(WORK INSTRUCTION) From the entries below, copy every line holding the word "Choose".

* * *

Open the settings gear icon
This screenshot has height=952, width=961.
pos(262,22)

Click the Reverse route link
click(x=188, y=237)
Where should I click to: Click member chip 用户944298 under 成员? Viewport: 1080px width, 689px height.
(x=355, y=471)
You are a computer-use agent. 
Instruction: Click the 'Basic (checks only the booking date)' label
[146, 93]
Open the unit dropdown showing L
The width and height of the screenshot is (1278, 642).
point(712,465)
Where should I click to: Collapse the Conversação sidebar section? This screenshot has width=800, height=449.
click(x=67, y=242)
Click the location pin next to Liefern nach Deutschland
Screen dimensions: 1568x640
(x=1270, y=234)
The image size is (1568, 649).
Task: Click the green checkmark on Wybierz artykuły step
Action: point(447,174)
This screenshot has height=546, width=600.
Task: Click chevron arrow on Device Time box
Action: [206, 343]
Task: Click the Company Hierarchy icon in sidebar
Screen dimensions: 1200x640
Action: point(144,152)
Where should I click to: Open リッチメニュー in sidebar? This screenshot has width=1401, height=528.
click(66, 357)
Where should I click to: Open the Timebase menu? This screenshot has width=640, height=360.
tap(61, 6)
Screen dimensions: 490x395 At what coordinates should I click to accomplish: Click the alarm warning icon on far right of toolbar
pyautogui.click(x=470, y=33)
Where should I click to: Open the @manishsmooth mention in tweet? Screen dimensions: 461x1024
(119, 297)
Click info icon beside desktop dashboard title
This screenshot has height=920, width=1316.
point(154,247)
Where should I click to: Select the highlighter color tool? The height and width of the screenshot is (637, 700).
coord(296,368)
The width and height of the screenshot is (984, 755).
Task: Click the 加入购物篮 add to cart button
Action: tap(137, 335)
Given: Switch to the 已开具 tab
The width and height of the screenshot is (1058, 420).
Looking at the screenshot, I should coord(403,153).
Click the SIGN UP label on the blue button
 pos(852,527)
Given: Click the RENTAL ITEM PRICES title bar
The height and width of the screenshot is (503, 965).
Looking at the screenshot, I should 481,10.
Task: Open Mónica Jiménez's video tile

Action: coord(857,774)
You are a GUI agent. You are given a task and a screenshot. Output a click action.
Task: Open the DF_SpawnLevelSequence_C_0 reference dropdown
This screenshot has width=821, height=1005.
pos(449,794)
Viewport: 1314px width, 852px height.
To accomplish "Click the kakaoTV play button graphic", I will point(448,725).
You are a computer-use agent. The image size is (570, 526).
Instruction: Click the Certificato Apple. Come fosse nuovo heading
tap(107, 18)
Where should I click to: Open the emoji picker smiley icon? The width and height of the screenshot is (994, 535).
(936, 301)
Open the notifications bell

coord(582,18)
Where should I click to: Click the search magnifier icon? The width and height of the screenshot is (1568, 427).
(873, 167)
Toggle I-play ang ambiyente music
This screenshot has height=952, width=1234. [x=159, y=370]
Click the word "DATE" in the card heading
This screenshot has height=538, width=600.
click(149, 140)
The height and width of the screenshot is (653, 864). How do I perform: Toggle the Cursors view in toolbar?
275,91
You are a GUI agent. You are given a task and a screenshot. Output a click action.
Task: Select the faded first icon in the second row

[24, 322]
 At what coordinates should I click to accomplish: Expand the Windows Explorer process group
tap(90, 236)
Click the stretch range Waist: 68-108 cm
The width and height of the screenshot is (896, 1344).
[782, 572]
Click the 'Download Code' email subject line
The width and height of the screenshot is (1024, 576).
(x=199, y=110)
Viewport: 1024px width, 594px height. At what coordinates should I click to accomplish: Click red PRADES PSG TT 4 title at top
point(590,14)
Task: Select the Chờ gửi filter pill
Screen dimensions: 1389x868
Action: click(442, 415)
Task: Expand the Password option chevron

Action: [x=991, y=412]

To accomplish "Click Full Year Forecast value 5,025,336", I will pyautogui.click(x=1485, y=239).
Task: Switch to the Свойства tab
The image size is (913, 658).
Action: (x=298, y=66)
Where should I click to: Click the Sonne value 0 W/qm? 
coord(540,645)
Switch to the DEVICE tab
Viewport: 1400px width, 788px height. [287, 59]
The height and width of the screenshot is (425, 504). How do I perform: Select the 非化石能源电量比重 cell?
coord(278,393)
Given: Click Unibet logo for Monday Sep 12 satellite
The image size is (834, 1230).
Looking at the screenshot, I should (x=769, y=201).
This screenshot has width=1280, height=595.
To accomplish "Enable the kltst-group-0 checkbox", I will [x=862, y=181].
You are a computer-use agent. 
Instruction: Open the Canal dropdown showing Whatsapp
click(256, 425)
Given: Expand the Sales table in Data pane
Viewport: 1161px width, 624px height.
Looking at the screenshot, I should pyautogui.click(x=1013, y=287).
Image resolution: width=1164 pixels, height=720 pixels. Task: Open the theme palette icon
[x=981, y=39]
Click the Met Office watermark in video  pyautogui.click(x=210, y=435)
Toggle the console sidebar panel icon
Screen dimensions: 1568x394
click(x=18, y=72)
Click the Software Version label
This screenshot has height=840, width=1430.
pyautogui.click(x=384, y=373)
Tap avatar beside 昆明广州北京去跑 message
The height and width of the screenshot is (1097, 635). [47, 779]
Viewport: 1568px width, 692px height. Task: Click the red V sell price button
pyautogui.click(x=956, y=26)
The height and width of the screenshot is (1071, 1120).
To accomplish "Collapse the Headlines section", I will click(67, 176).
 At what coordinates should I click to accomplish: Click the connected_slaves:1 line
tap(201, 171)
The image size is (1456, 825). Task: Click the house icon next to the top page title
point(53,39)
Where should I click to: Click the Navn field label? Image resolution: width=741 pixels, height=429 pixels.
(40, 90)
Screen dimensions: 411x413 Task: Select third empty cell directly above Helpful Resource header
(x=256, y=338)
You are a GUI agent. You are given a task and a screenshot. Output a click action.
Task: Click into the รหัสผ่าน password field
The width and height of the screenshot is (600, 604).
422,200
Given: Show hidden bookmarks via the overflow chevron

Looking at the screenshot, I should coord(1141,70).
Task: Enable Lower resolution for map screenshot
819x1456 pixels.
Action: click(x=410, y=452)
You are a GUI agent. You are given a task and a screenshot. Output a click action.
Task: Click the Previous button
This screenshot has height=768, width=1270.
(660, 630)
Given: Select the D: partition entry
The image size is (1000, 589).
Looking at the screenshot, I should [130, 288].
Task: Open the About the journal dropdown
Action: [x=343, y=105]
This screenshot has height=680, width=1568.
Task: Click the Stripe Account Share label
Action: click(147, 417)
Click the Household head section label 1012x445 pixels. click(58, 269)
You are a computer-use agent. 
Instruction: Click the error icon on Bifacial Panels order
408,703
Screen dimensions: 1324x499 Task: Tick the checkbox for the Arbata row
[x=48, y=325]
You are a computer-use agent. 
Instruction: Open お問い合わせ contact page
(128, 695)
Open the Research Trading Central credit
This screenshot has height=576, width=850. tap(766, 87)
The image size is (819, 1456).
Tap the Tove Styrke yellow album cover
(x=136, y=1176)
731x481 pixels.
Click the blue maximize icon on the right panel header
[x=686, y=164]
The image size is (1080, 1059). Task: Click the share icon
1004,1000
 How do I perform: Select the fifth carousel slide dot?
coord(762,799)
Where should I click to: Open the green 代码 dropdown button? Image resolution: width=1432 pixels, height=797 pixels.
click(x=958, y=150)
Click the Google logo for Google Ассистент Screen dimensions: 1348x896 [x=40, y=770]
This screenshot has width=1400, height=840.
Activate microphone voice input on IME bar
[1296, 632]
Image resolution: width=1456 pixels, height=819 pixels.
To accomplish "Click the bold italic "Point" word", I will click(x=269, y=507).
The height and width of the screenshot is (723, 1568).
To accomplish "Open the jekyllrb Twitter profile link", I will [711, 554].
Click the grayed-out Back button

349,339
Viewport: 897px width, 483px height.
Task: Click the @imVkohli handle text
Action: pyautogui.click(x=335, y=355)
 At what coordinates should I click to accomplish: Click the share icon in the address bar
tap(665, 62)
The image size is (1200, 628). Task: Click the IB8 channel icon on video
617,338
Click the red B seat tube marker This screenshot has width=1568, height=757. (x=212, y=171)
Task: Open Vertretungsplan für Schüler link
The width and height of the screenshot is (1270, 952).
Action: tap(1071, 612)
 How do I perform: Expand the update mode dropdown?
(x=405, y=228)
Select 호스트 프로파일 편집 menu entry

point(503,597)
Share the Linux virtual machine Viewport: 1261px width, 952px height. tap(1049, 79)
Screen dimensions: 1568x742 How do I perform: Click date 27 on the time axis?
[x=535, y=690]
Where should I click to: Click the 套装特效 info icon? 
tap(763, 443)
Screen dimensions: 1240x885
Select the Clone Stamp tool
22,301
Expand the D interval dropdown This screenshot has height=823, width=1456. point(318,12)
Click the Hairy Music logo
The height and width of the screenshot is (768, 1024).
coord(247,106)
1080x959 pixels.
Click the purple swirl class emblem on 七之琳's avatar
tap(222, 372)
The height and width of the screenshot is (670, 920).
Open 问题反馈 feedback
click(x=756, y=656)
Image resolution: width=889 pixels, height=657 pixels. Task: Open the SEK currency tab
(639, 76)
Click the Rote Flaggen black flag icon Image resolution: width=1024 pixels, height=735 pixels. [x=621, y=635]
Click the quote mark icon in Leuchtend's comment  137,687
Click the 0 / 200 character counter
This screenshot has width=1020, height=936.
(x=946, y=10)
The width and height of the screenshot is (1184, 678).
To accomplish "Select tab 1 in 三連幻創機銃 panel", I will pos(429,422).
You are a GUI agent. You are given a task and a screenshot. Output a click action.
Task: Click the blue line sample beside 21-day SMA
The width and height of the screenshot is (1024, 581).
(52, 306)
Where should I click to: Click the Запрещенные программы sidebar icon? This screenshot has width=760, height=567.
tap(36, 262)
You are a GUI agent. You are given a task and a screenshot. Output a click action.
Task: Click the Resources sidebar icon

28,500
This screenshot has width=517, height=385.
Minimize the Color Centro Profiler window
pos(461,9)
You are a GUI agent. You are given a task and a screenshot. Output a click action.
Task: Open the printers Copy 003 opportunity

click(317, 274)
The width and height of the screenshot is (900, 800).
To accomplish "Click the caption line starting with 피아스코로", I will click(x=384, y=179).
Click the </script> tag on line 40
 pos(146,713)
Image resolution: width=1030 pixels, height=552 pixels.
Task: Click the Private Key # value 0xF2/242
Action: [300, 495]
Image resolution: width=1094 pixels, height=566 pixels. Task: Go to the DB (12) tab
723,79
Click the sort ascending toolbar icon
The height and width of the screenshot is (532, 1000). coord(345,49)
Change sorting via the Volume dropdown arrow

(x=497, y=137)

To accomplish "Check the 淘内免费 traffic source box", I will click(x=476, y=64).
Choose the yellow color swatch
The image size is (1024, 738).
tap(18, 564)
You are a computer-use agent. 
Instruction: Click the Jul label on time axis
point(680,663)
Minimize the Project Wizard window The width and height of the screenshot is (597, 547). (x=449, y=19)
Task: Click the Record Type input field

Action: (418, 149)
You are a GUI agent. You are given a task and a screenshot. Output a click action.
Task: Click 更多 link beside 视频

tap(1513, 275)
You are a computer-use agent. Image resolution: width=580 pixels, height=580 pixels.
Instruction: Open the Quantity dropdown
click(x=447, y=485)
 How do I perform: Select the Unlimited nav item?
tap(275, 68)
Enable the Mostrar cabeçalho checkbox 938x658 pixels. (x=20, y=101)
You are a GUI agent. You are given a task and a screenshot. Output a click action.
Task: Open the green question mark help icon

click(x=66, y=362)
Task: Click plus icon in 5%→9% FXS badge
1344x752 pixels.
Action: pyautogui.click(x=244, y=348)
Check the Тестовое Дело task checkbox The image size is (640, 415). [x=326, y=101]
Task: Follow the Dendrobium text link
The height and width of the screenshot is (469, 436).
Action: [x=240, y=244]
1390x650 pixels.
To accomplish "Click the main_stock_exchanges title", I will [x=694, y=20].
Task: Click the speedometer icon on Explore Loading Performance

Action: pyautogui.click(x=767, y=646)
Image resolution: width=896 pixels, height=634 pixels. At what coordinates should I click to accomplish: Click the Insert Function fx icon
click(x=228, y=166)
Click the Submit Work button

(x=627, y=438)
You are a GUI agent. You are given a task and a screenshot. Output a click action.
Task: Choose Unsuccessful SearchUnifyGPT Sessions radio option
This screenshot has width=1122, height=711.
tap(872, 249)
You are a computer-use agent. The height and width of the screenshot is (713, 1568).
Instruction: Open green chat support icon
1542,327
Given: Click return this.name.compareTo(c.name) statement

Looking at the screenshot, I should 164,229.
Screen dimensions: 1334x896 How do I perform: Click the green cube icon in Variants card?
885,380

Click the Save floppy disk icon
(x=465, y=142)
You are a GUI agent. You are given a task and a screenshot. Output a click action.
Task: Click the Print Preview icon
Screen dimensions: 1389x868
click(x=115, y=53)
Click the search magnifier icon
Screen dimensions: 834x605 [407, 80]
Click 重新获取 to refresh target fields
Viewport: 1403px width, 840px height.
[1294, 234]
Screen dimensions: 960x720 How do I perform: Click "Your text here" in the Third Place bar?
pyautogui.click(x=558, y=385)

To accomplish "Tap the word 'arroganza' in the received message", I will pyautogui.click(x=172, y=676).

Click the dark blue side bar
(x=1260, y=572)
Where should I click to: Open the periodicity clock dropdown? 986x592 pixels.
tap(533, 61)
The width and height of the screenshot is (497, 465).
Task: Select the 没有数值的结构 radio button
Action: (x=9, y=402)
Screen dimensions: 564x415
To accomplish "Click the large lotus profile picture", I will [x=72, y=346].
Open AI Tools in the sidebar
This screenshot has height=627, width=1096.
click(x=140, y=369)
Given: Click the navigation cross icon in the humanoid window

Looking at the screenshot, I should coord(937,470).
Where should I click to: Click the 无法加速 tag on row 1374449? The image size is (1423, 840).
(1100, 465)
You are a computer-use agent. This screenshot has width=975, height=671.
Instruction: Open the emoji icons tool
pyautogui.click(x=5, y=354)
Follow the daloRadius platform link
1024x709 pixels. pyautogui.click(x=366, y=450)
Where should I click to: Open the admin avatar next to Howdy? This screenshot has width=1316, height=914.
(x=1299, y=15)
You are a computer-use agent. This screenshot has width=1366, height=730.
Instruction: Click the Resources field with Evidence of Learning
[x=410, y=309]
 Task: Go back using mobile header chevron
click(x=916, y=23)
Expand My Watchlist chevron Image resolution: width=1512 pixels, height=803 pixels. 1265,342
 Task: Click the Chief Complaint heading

* * *

(RESULT FOR THIS TASK)
Choose the yellow color swatch
Task: Choose Unsuccessful SearchUnifyGPT Sessions radio option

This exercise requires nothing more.